» **Exercise details**: Quote all entries in full, exactly.
(Record excerpts begins)
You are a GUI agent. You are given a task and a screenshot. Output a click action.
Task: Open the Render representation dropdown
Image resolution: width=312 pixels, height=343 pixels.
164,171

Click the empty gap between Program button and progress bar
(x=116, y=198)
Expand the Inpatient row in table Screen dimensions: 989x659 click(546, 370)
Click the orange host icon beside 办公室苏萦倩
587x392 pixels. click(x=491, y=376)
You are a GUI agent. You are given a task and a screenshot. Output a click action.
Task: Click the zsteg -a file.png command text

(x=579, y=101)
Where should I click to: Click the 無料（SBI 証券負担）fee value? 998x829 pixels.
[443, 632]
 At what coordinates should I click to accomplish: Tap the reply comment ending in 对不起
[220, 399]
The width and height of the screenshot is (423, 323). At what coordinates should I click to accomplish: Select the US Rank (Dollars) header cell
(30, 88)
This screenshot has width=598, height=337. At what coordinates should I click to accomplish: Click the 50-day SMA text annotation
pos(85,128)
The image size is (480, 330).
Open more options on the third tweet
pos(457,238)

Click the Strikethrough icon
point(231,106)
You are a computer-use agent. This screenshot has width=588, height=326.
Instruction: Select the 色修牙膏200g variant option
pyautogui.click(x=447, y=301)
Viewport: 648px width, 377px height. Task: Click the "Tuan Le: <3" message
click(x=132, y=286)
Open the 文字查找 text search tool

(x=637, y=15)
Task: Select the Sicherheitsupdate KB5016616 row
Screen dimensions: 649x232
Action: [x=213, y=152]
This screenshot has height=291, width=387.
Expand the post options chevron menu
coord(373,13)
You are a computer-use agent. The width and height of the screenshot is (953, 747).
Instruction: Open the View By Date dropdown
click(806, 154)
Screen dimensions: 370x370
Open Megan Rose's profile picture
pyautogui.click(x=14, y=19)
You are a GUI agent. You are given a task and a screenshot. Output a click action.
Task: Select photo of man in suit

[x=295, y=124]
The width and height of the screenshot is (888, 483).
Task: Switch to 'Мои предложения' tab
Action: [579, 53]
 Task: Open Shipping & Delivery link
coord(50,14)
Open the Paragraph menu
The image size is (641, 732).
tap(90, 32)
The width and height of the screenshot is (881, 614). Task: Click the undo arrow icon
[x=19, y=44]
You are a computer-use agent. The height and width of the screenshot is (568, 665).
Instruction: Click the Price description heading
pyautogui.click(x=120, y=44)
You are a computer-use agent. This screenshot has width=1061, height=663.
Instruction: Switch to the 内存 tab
(Record excerpts ends)
» **Solution to this task**:
You are a GUI agent. You are given a task and a screenshot. Output a click action.
Task: Open the Render representation dropdown
Image resolution: width=312 pixels, height=343 pixels.
164,171

Click the empty gap between Program button and progress bar
(x=116, y=198)
Expand the Inpatient row in table Screen dimensions: 989x659 click(546, 370)
Click the orange host icon beside 办公室苏萦倩
587x392 pixels. click(x=491, y=376)
You are a GUI agent. You are given a task and a screenshot. Output a click action.
Task: Click the zsteg -a file.png command text

(x=579, y=101)
Where should I click to: Click the 無料（SBI 証券負担）fee value? 998x829 pixels.
[443, 632]
 At what coordinates should I click to accomplish: Tap the reply comment ending in 对不起
[220, 399]
The width and height of the screenshot is (423, 323). At what coordinates should I click to accomplish: Select the US Rank (Dollars) header cell
(30, 88)
This screenshot has width=598, height=337. At what coordinates should I click to accomplish: Click the 50-day SMA text annotation
pos(85,128)
The image size is (480, 330).
Open more options on the third tweet
pos(457,238)

Click the Strikethrough icon
point(231,106)
You are a computer-use agent. This screenshot has width=588, height=326.
Instruction: Select the 色修牙膏200g variant option
pyautogui.click(x=447, y=301)
Viewport: 648px width, 377px height. Task: Click the "Tuan Le: <3" message
click(x=132, y=286)
Open the 文字查找 text search tool

(x=637, y=15)
Task: Select the Sicherheitsupdate KB5016616 row
Screen dimensions: 649x232
Action: [x=213, y=152]
This screenshot has height=291, width=387.
Expand the post options chevron menu
coord(373,13)
You are a computer-use agent. The width and height of the screenshot is (953, 747).
Instruction: Open the View By Date dropdown
click(806, 154)
Screen dimensions: 370x370
Open Megan Rose's profile picture
pyautogui.click(x=14, y=19)
You are a GUI agent. You are given a task and a screenshot. Output a click action.
Task: Select photo of man in suit

[x=295, y=124]
The width and height of the screenshot is (888, 483).
Task: Switch to 'Мои предложения' tab
Action: [579, 53]
 Task: Open Shipping & Delivery link
coord(50,14)
Open the Paragraph menu
The image size is (641, 732).
tap(90, 32)
The width and height of the screenshot is (881, 614). Task: Click the undo arrow icon
[x=19, y=44]
You are a computer-use agent. The height and width of the screenshot is (568, 665).
Instruction: Click the Price description heading
pyautogui.click(x=120, y=44)
You are a computer-use agent. This screenshot has width=1061, height=663.
Instruction: Switch to the 内存 tab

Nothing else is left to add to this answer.